Marie-Laure Valandro was brought up in Dijon Burgundy, France from the age of 6 months, but she was born in Tunisia where her parents were working. She spent the first 6 years of her life with her extended family from her mother the oldest of 12 children who lived on a very poor farm in the Burgundy hills and her father of Italian descent (Venice/Alps) where they had a home in their Italian/French compound on the outskirts of Dijon.
She learned to love the farm life at her grandfather’s and her many aunts and uncles who all played musical instruments. In the barns she ran around, with the cows, sheep, german shepherds, horses, etc. learning how to make butter and making a run to the store in the little village of Lantenay with her aunts trekking through the thick woods and down into the valley (about 5 miles round trip). That is where her love of walking stemmed from.
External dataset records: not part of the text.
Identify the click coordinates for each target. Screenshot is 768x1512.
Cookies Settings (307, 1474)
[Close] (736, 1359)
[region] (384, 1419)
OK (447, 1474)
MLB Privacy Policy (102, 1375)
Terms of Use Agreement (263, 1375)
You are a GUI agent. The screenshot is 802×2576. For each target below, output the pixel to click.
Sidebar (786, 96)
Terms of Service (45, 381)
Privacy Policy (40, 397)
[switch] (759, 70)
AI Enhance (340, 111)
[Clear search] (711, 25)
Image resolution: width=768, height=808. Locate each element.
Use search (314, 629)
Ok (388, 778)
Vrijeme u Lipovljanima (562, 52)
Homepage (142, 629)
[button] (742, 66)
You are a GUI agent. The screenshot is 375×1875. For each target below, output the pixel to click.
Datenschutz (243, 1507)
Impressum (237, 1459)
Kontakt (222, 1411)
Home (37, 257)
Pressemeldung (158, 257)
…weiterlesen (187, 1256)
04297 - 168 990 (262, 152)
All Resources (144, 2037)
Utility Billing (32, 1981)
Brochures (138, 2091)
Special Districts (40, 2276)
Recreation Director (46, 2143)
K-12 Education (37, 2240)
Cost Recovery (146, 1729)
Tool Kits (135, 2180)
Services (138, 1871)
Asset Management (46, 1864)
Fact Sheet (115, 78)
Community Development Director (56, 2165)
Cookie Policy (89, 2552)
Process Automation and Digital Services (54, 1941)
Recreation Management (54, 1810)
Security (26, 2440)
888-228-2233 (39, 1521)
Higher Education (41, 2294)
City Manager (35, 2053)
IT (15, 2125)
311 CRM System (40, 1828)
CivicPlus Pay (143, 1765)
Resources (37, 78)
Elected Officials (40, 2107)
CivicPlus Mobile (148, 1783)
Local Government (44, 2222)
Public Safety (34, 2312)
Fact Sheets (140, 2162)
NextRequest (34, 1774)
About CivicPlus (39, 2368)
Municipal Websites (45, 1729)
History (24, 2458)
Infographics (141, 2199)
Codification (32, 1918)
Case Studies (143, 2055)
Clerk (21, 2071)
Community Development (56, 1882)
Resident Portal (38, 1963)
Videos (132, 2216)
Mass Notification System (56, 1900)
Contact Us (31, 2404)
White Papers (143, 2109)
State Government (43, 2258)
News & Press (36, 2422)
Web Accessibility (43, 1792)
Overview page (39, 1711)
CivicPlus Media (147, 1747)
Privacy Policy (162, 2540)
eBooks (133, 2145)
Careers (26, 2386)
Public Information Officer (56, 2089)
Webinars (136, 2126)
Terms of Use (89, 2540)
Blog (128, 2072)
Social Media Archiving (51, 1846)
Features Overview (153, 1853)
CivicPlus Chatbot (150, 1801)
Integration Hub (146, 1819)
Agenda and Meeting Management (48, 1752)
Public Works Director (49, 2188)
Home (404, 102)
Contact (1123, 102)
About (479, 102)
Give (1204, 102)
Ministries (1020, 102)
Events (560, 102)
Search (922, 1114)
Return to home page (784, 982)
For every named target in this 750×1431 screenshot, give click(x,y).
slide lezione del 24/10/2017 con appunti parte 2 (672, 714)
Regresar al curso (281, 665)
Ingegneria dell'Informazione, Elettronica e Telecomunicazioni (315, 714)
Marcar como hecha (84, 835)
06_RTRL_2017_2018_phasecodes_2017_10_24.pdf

She attended high school, college and graduate school in the USA receiving a B.A. in education and languages and MA in romance languages and literature.
She moved back to Paris after teaching in the Boston School system for two years. In France, she visited as many sacred sites as she could afford. St. Denis in northern Paris was one of her favorites as well as Notre de dame cathedral.
The family moved to Wisconsin in 1996 and acquired a 60 acre farm in the East troy area which had a biodynamic farm and a circle of friends studying the work of R. Steiner. She began a painting school dedicated to the work of Liane Collot D’herbois whom she met in Holland in 1994 with Yanny Magger. The school was closed in 2006 due to lack of enrollment.
In 2012, she moved to the Pacific Northwest to be with her son, a fisherman and his wife and their growing family, 3 sons, of which she is in awe as a grandmother. She lives on a Native Indian reservation and enjoys the quiet and special atmosphere of the land next to the sea.
She has been blessed to be able to live in the land of the long icy, white fairytale winters in Canada, in the granite land of a New England village, Wisconsin farm land, and now the Pacific Northwest with its wealth of flowering trees (rhododendrons) and strong growth forces due to our long daylight hours.
Now, the surrounding very old mountain range, the younger Volcano Mt. Baker, facing her home and the ocean at her door step with its many islands, her large flower gardens, make it an ideal place for her love of the outdoors, which keep her healthy in body/mind/soul so that she can write a few more books.